Exercise objective: Present the data between the line containing "For every named target in this 465×2576" and the line containing "Thông cống nghẹt Quận Tân Phú (399, 1101)", inclusive, as a numbered list, omitting any blank lines.
═════ Material provided ═════
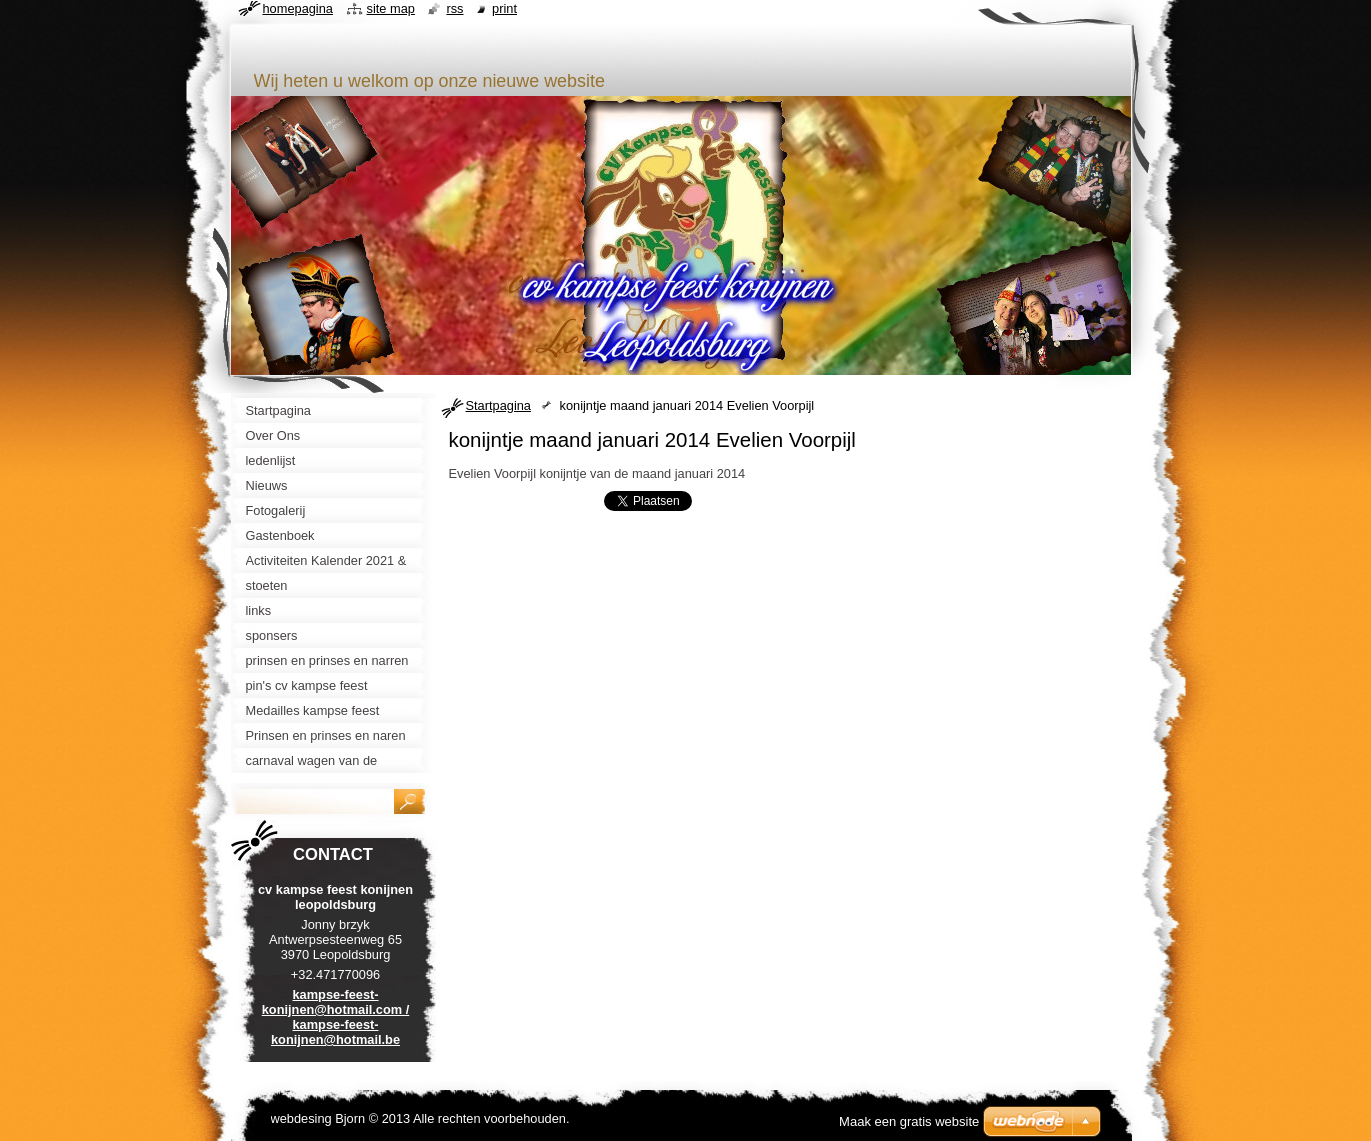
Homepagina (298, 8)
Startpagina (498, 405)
═════
═════ Material provided ═════
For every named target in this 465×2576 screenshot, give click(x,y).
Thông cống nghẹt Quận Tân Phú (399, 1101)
═════
═════ Material provided ═════
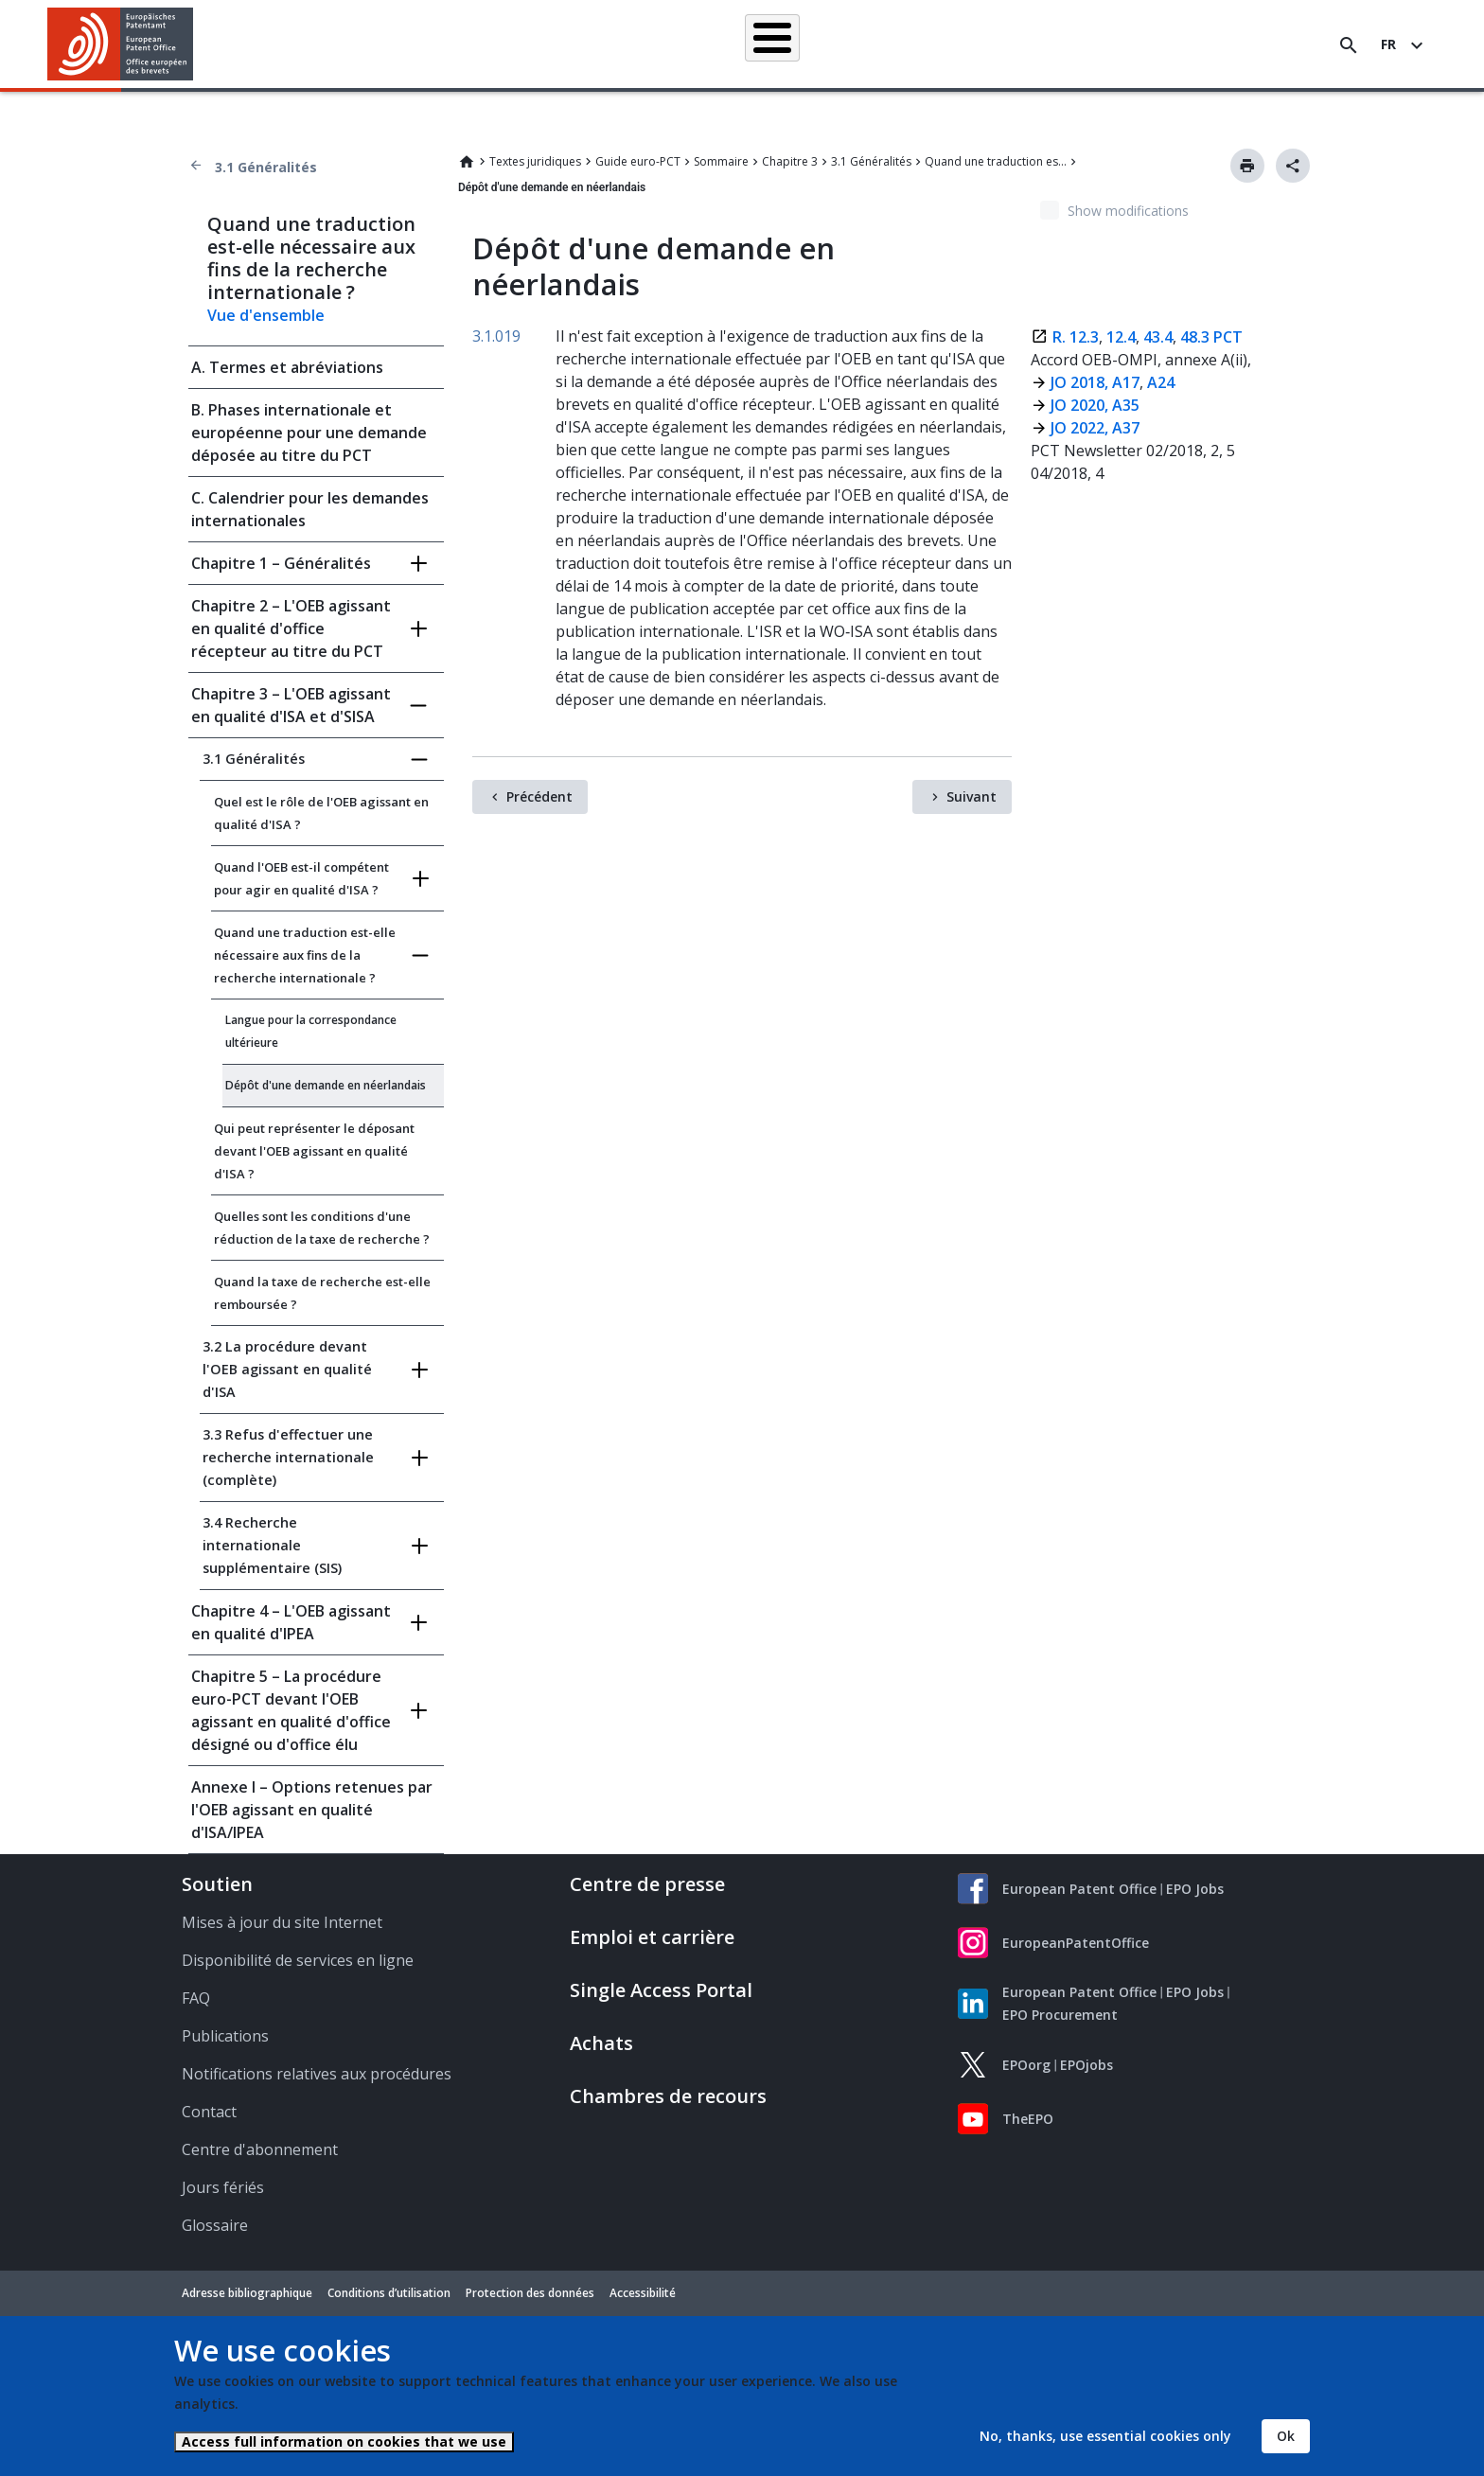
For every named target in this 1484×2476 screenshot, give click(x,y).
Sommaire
═════
Written solution:
1. For every named target in this 465×2576 screenshot, give click(x,y).
2. Thông cống nghẹt Quận Tân Phú (399, 1101)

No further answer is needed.